Q: For people who haven’t traveled through an airport in the last couple of years, how is their experience going to be different at National or Dulles?
A: Certainly at Reagan National with the completion of the new security checkpoints, the addition of the new concourse, I think folks are going to be really happy with their experience. But it’s a different flow of passengers, so they need to give themselves a little bit more time because it’s not exactly what they experienced on a pre-pandemic basis. I love to highlight the fact that we have been monitoring the customer feedback on those changes, and we’re seeing a 96-percent positive reaction to the new checkpoint. So in that way, I would say everything that’s happening at Reagan National, they’re going to be very happy and pleasantly surprised with the positive impact on the journey. The other aspect of it was, we almost doubled the amount of post-security concession opportunities at Reagan National by moving those checkpoints.
But of course, most importantly, they need to wear their masks. The mask mandate is still in place. And also think very strongly about making a parking reservation. With so much leisure travel, we are seeing our parking garages already filling on weekends so far in 2022, and that is likely to continue to be a trend. So if folks want to have the peace of mind and the guarantee that they have a space, they should definitely make a reservation.
Q: On the concession side, how healthy is that? Have you seen people go out of business?
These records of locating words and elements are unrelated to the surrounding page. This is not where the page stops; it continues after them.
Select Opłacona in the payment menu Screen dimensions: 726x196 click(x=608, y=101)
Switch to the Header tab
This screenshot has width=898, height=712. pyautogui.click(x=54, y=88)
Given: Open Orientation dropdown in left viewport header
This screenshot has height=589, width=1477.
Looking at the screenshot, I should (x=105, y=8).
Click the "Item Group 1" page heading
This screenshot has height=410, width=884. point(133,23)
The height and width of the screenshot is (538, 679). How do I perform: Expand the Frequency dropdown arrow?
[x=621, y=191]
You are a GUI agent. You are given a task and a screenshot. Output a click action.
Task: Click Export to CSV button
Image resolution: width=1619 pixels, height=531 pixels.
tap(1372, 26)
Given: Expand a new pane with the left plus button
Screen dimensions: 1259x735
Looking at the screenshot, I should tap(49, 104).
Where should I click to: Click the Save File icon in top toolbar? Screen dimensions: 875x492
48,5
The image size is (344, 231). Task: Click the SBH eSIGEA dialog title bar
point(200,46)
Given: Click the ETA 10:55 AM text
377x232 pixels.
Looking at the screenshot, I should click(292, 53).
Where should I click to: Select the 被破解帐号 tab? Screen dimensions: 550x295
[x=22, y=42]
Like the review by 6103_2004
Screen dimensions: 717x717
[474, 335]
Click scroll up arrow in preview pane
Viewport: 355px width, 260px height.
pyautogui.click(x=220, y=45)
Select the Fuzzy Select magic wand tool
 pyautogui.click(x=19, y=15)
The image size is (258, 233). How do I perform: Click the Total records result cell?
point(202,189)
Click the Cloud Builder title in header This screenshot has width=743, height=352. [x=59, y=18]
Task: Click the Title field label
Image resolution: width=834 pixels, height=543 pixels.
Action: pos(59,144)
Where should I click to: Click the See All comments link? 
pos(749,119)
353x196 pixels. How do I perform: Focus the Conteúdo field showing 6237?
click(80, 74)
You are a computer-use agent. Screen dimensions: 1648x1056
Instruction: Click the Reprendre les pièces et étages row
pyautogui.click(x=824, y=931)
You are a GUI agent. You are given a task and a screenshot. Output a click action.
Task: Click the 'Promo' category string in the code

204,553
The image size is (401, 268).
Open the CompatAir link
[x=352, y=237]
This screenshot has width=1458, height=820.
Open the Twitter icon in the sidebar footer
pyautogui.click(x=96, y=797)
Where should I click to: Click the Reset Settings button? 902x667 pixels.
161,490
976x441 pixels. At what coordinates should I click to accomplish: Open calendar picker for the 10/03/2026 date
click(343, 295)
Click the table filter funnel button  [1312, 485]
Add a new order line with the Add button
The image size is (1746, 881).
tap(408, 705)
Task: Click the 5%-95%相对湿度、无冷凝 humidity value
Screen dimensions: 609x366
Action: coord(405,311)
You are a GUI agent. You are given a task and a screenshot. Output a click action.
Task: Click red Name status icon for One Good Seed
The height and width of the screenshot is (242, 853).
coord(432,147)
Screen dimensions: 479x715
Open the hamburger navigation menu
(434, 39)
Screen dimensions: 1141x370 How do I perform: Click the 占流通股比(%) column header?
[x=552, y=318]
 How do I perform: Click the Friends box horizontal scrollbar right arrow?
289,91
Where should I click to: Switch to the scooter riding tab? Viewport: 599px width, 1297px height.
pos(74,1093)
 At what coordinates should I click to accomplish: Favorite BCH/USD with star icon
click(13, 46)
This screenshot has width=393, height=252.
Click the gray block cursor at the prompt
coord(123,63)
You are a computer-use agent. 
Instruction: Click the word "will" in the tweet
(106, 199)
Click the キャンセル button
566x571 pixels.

Have you seen new concessions come in?
A: The pandemic has been a really scary time for our concessionaires. At one point, probably 85 percent of them had closed their doors and were sitting on the sidelines trying to figure out what to do and how to keep their businesses viable. The airports authority was very thankful for the fact that the federal government stepped in and provided a significant amount of financial support to the airports, because that allowed us to turn around and be very generous with our partners. So we’re happy to say that virtually all of our concessions partners are still viable businesses. Close to 95 percent, if not more, are now open again and operating.
Q: Do you feel like there’s going to come a point by the fall where you’ll be able to look back and say, “We’re really back in the swing of things here”?
A: We are seeing our customer satisfaction numbers are doing well. And in some ways, you know, the lower passenger count helped that, because it’s not as crowded. They’re finding a nice seat, and they’re able to get through their concession lines very quickly. So in that sense, I think our customers are actually having a better experience and really appreciating everything that’s happening in the airports.
I like to be optimistic and think by the end of this year, we will be approaching pre-pandemic levels of travel in certain months. Our forecast for the whole year is really to be back to about 80 percent of pre-pandemic levels, but that starts a little slower in the start of the year and kind of works its way all the way back to the top at the end of the year.